Il 2011 e le previsioni dell’I:Ching

Ieri sera, 31 dicembre, dopo una cena bianca da me cucinata (bianca perché tutte le pietanze erano bianche, una specie di cena purificante per smaltire tutte le tossine – chimiche e morali – accumulate nel 2010), in attesa della fatidica mezzanotte che ci avrebbe condotto sulle soglie del nuovo, splendido anno, carico di belle speranze (sono ironico, ovviamente), ci siamo deliziati con l’I:Ching, l’oracolo cinese, per capire un po’ cosa ci aspetta in questo 2011. Maestra di cerimonie era la mistica Viola che, invasata com’è, tra un po’ conosce gli esagrammi a memoria e che si era portata il libro da casa, insieme alle tre simpatiche monetine.

Io non credo molto a queste cose, ma bisogna stare attenti, perché pare che ci sia un esagramma dell’I:Ching che è proprio per gli scettici e ti dice che sei un coglione se non ci credi, guai a te. Sicché ogni volta che Viola mi fa l’oracolo, faccio lo gnorri e mi metto in una situazione di attesa.

Non so se conoscete l’I:Ching, ma in parole povere funziona così: si fa una domanda e si lanciano le monetine sei volte e si ottiene un esagramma: quello rappresenta la tua situazione attuale. Poi, se nell’esagramma c’è una o più linee mutanti, l’esagramma si trasforma e diventa un altro esagramma, che rappresenta il futuro. Ora, Alessandra ha buttato via tutti i risultati annotati su un foglio volante e non ho la certezza di quel che mi è toccato in sorte.Ricordo solo che il primo esagramma era piuttosto nefasto (mi pare fosse il 44), anche a giudicare dall’espressione dell’oracolo Viola (la Vioracola). Mi diceva che la situazione è negativa, che non mi devo fidare, né circondare di persone dubbie, che è un periodo di incontri/scontri e bisogna saper agire con prudenza se non si vuole la catastrofe. Cercando su internet ho trovato delle frasi che riguardano questo esagramma: “L’oscurità tende a penetrare, anche se sembra innocua”; “non prendete sotto mano alcuni problemi, avete dato delle responsabilità a persone non adatte”; “Consiglio: non agite d’istinto”.
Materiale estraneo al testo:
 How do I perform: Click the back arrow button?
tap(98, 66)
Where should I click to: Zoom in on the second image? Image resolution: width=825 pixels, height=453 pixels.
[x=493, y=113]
Per fortuna le linee mutevoli che traghettano verso il futuro hanno trasformato il 44 (?) in un bel 53, lo Sviluppo Graduale. E qui mi si diceva che devo stare tranquillo, che l’evoluzione è lenta ma ci sarà, non mi devo spazientire, non devo forzare i tempi, devo perseverare. E questo è quel che ho trovato su internet:

53 Chien – Il Progresso graduale

Spiegazione generale: l’albero cresce lentamente e le sue radici sono la base della sua solidità.

Sentenza: bisogna avanzare lentamente, nessuna fretta, quando si deve prendere una decisione bisogna analizzare bene tutte le situazioni.

Immagine: il tempo aggiusta tutto, mai lamentarsi, perseveranza e impegno renderanno tutto più facile.

Consiglio: seguite il vostro percorso senza forzare i tempi.

Insomma, bisogna avere pazienza. Dopo di me Alessandra ha tirato le monetine e indovinate un po’ che esagramma le è venuto? Proprio il 53, come me. Mmmmm. Abbiamo fatto una seconda riprova, utilizzando stavolta il libro di Alessandra, una versione diversa dell’I:Ching. Ho lanciato le nuove monetine, quelle belline, col buco al centro, e indovinate un po’? Mi venuto di nuovo il 53. Stavolta senza linee mutanti. Definitivo. 53.

Devo dirlo a Emilia che lo giocherà al lotto. O forse è troppo blasfemo?

E va bene, vorrà dire che nel 2011 dovrò portare pazienza. Ancora sopporterò qualche testina di cazzo che mi circonda.